• Consignes:
(A) D'après le document source, par quoi le rôle des mots est-il indiqué en grec ?
(B) Renvoyez le passage du document source compris entre « Ces deux propositions » et « le contexte l’exige. », inclus.
(C) Expliquez pourquoi le document source juge impossible que θεός soit défini en Jean 1.1c.

━━ Document source

Vincent rappelle que le rôle des mots en grec est indiqué par leur déclinaison, et qu’une entorse à l’ordre attendu marque (nécessairement) une emphase. Mais il glisse ensuite vers une lecture théologique bien audacieuse du passage, qui est contestable.

Rappelons les deux faits saillants :

  • l’attribut qui précède la copule n’a pas d’article,
  • l’ordre des mots peut avoir du sens

Ces deux propositions sont exactes, mais présenter Jean 1.1c sous cet angle seulement est réducteur. Réfléchissons un instant. Que veut-on dire par « le Verbe était Dieu » ? ou « le Verbe était vraiment Dieu ». Que « le Verbe » = « Dieu » ?

Bien que cette hypothèse n’ait pas sa faveur, Wallace soutient qu’il s’agit d’une « possibilité grammaticale envisageable » (2015 : 295). Je soutiens au contraire que c’est impossible. Dans le prologue « Dieu = le Père » (cf. v.18, εἰς τὸν κόλπον τοῦ πατρὸς  = v.1, πρὸς τὸν θεόν). Si θεός est défini en Jean 1.1c (pas besoin de l’article), cela équivaut à dire : « le Verbe = le Père ». Or, ce n’est pas le message exprimé par Jean dans son évangile. Le contexte dicte le choix des possibilités grammaticales. On ne traduit pas un texte de telle manière parce que c’est possible. On traduit de telle manière parce que le contexte l’exige.

De fait, si l’on ne veut pas dire « le Verbe » = « Dieu », alors que veut-on dire au juste ?

━━━━
━━ Enregistrements

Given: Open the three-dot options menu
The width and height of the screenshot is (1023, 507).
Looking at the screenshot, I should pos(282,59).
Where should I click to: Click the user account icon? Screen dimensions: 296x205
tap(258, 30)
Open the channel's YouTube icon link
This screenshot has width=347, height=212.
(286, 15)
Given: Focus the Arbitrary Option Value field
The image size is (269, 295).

━━━━
━━ Enregistrements

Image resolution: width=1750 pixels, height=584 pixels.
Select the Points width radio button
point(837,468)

━━━━
━━ Enregistrements

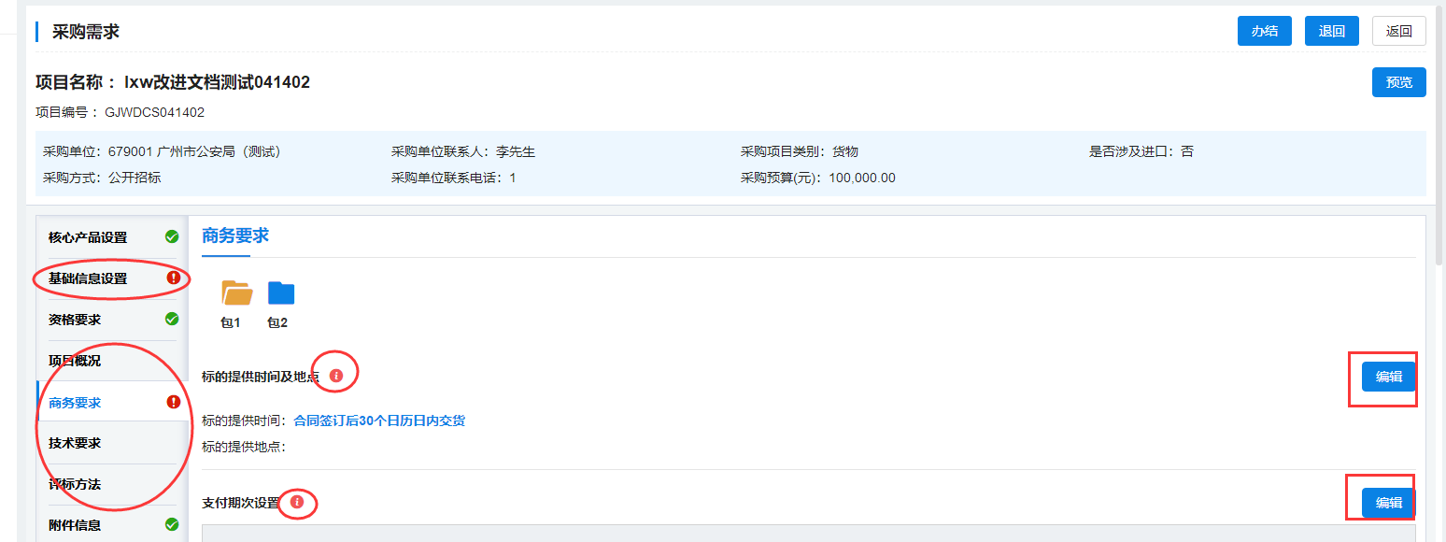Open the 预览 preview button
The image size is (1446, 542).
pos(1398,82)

━━━━

• Réponses:
(A) Par leur déclinaison.

(B)
Ces deux propositions sont exactes, mais présenter Jean 1.1c sous cet angle seulement est réducteur. Réfléchissons un instant. Que veut-on dire par « le Verbe était Dieu » ? ou « le Verbe était vraiment Dieu ». Que « le Verbe » = « Dieu » ?

Bien que cette hypothèse n’ait pas sa faveur, Wallace soutient qu’il s’agit d’une « possibilité grammaticale envisageable » (2015 : 295). Je soutiens au contraire que c’est impossible. Dans le prologue « Dieu = le Père » (cf. v.18, εἰς τὸν κόλπον τοῦ πατρὸς  = v.1, πρὸς τὸν θεόν). Si θεός est défini en Jean 1.1c (pas besoin de l’article), cela équivaut à dire : « le Verbe = le Père ». Or, ce n’est pas le message exprimé par Jean dans son évangile. Le contexte dicte le choix des possibilités grammaticales. On ne traduit pas un texte de telle manière parce que c’est possible. On traduit de telle manière parce que le contexte l’exige.

(C) Dans le prologue, « Dieu » désigne le Père, comme le montre la correspondance entre le v.18 et le v.1. Si θεός était défini en Jean 1.1c, cela reviendrait à dire « le Verbe = le Père ». Or ce n'est pas le message de l'évangile de Jean, et c'est le contexte qui dicte le choix entre les possibilités grammaticales.